Methods: Cheek swab samples were obtained from dogs diagnosed with lymphoma that were to be treated with vincristine. DNA was extracted from cheek swabs and the ABCB1 genotype was determined. Hematologic adverse drug reactions were recorded for each dog and graded according to the Veterinary Comparative Oncology Group's criteria for adverse event reporting (Consensus Document). In order to avoid possible bias, ABCB1 genotype results for a particular patient were not disclosed to oncologists until an initial adverse event report had been submitted.
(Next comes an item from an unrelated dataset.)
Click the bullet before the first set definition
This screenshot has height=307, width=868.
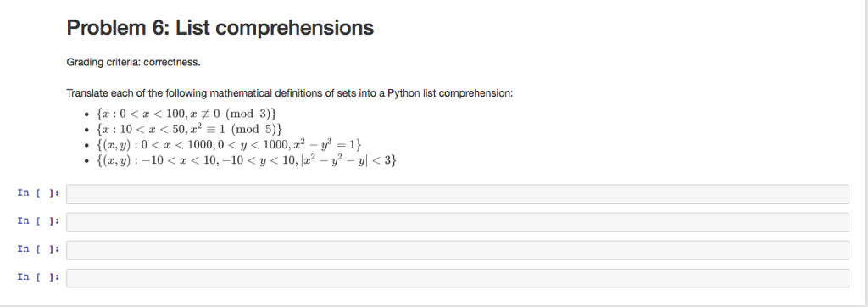tap(86, 114)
Results: Dogs heterozygous or homozygous for the ABCB1-1Δ mutation were significantly more likely to develop hematologic toxicity, specifically neutropenia (P= .0005) and thrombocytopenia (P= .0001), after treatment with vincristine than ABCB1 wild-type dogs.
Conclusions and Clinical Implications: At currently recommended dosages (0.5–0.7 mg/M2), vincristine is likely to cause hematologic toxicity in dogs with the ABCB1-1Δ mutation, resulting in treatment delays and unacceptable morbidity and mortality. Assessing the ABCB1-1Δ genotype before vincristine administration and decreasing the dosage may prevent toxicity and treatment delays resulting from neutropenia or thrombocytopenia.